── Given records

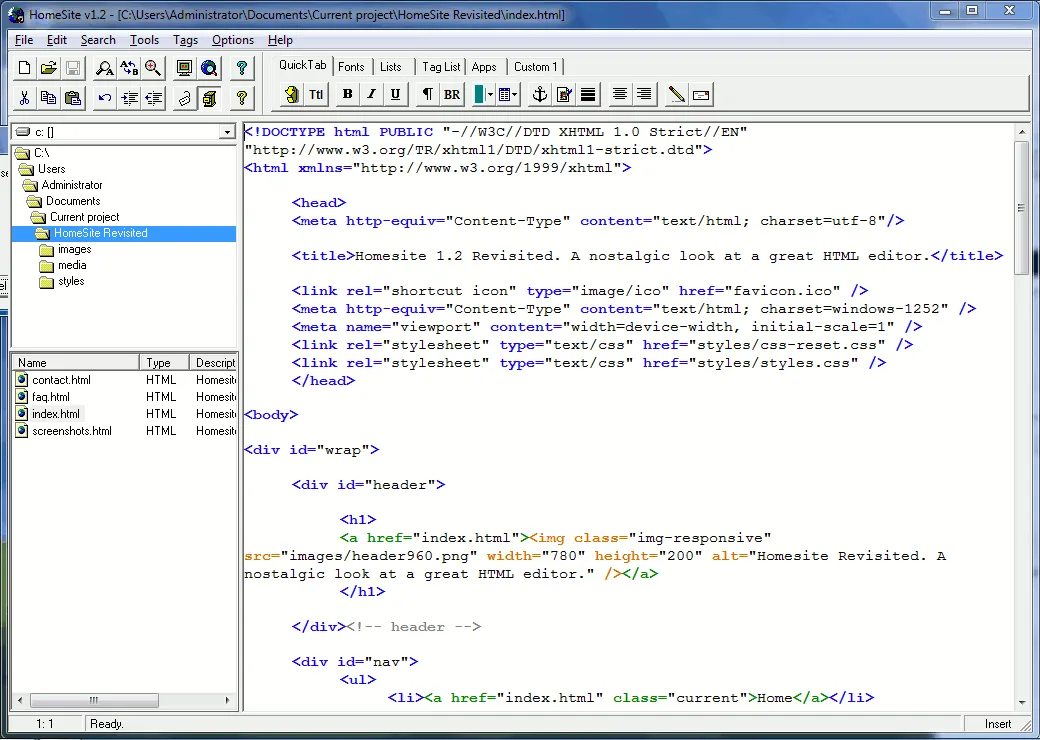This screenshot has height=740, width=1040.
Task: Click the teal color swatch
Action: click(478, 94)
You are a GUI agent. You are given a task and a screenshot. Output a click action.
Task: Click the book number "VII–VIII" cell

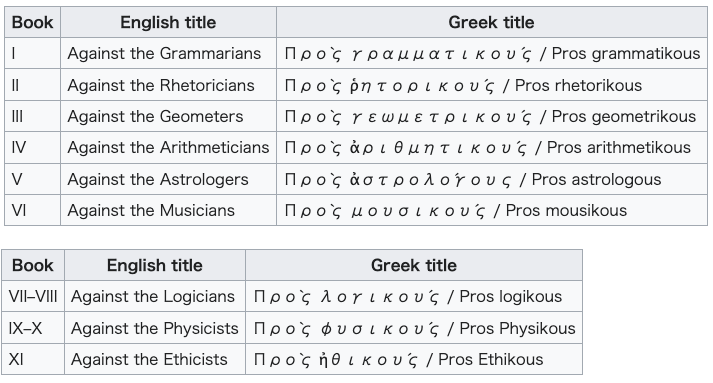[x=33, y=296]
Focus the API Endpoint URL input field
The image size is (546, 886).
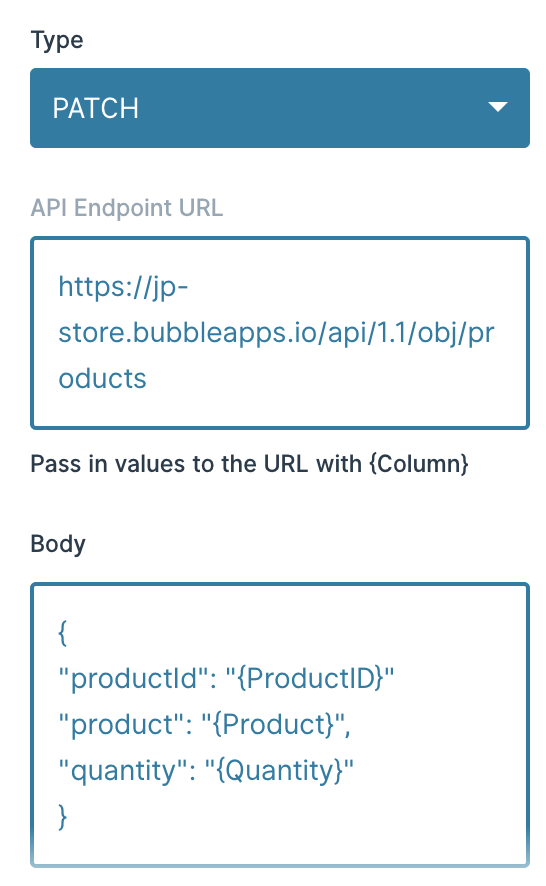(x=280, y=333)
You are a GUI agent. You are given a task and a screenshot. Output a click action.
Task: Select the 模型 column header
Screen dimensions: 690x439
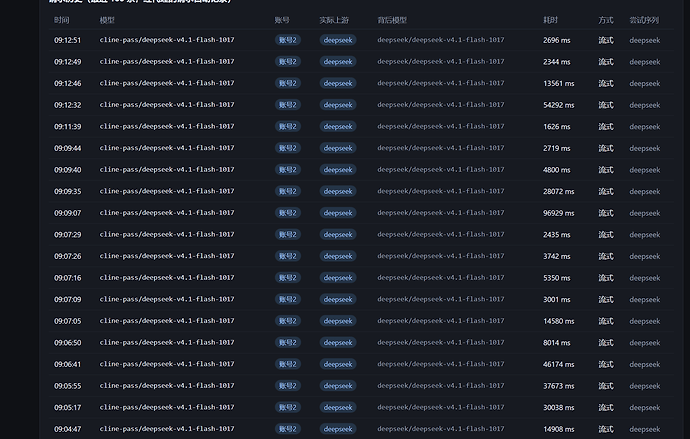tap(107, 20)

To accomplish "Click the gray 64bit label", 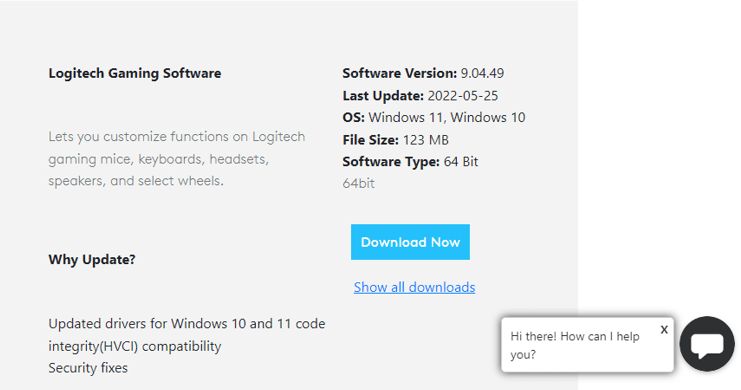I will click(x=359, y=183).
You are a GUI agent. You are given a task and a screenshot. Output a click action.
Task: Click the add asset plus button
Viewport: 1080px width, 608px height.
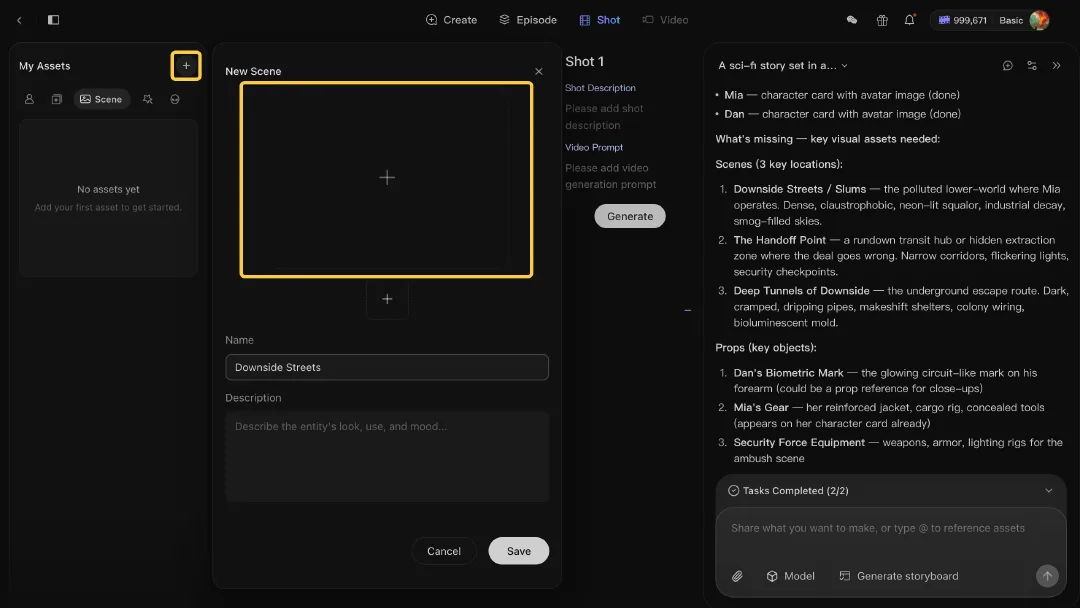[x=186, y=66]
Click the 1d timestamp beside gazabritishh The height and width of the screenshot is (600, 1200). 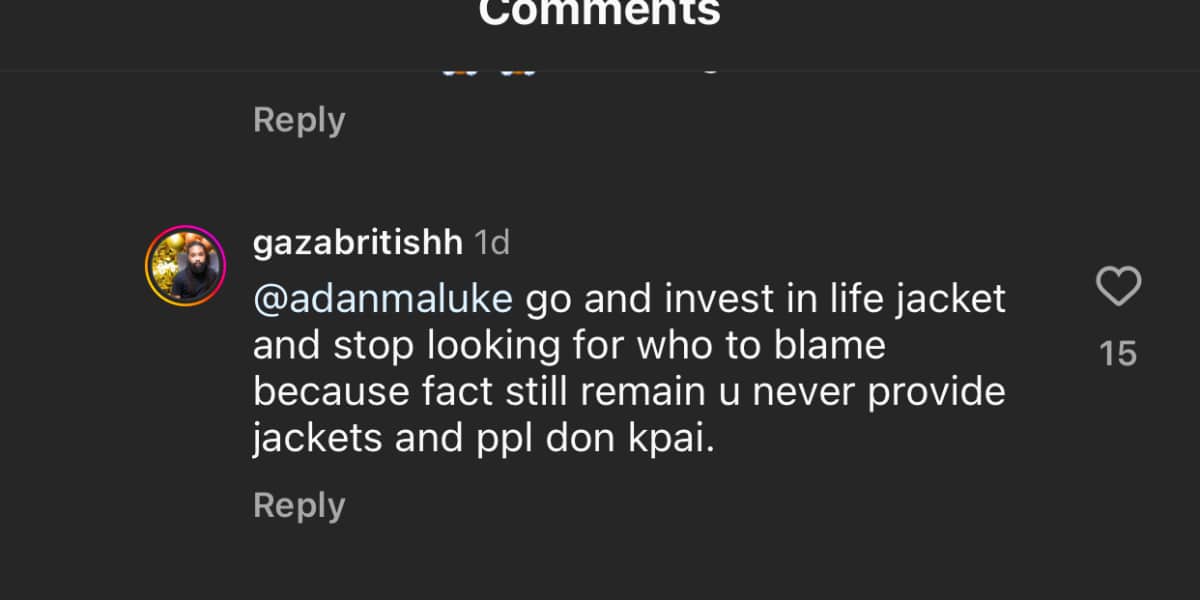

────

Given request
Please write out the records again from the start through the line that contains "tap(107, 20)", substituting "assistant" for every "agent" and changing nothing else. Leave the pictures out of your answer.

Solution
This screenshot has height=740, width=1040.
Task: Click the teal color swatch
Action: click(478, 94)
You are a GUI assistant. You are given a task and a screenshot. Output a click action.
Task: Click the book number "VII–VIII" cell

[x=33, y=296]
Focus the API Endpoint URL input field
The image size is (546, 886).
(x=280, y=333)
You are a GUI assistant. You are given a task and a screenshot. Output a click action.
Task: Select the 模型 column header
Screen dimensions: 690x439
tap(107, 20)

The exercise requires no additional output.